Prezentowany fragment:

* * * * *

Przeładowujemy daemon systemd (ponieważ edytowaliśmy plik usługi – elasticsearch.service), aktywujemy i uruchamiamy usługę Elasticsearch.
sudo systemctl daemon-reload
sudo systemctl enable elasticsearch
sudo systemctl start elasticsearch
Elasticsearch domyślnie działa na portach 9200 i 9300, które należy odblokować na poziomie zapory sieciowej, jeśli jest aktywna w naszym systemie.
sudo firewall-cmd --permanent --add-port=9200/tcp
sudo firewall-cmd --permanent --add-port=9300/tcp
sudo firewall-cmd --reload
Można teraz wysłać proste zapytanie GET, aby zweryfikować działanie usługi.
Jak widać, została zwrócona odpowiedź 401, co oznacza, że wymagana jest autoryzacja. Jest to związane z działaniem wspomnianego X-Pack – jeszcze kilka lat temu Elasticsearch domyślnie nie wymagał autoryzacji. Wystarczyło uruchomić usługę, aby każdy zainteresowany (przy założeniu działającego dostępu sieciowego) miał możliwość jej odpytania.
Usługa działa i jest możliwa komunikacja, więc można zresetować hasło dla użytkownika administracyjnego elastic i użytkownika służącego do wdrożenia Kibana. Jako parametr URL podajemy adres, na którym nasłuchuje Elasticsearch.

* * * * *

Dostarczone dane:
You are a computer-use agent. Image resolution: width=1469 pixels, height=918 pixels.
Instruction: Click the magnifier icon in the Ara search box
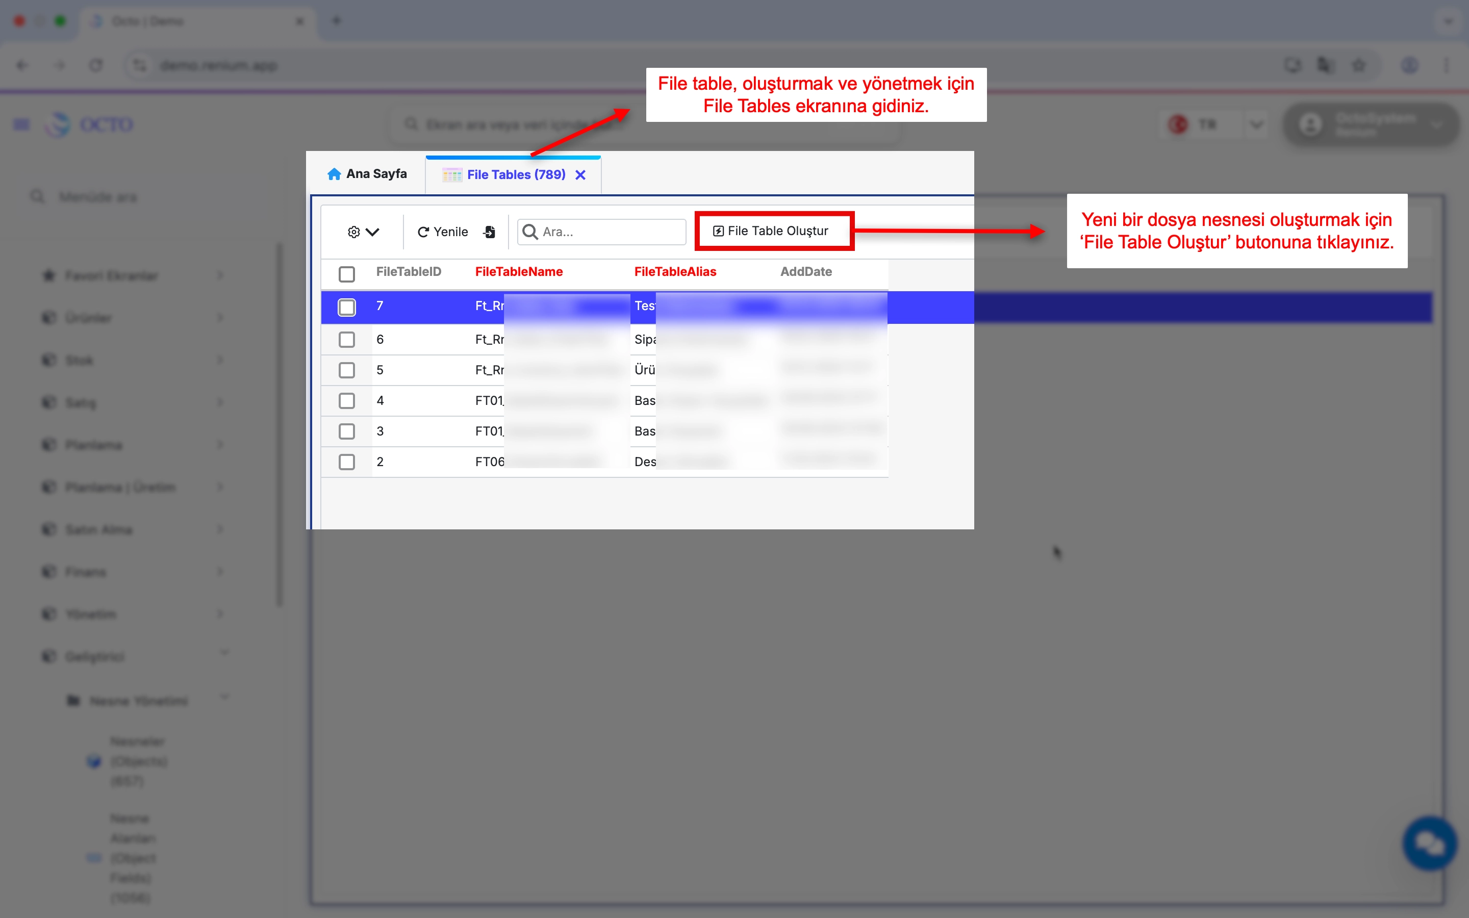pos(530,231)
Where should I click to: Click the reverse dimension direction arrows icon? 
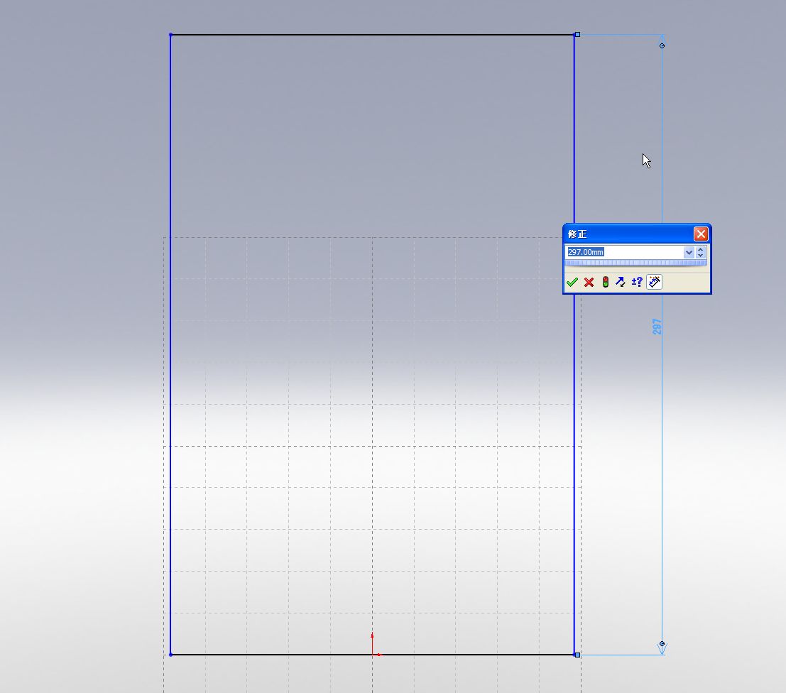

* * * * *

Opis zadania:
Przepisz tekst o uruchamianiu Elasticsearch od „sudo systemctl daemon-reload” do „w naszym systemie.”, zamieniając „zapory sieciowej” na „zapory ogniowej”.

Wynik zadania:
sudo systemctl daemon-reload
sudo systemctl enable elasticsearch
sudo systemctl start elasticsearch
Elasticsearch domyślnie działa na portach 9200 i 9300, które należy odblokować na poziomie zapory ogniowej, jeśli jest aktywna w naszym systemie.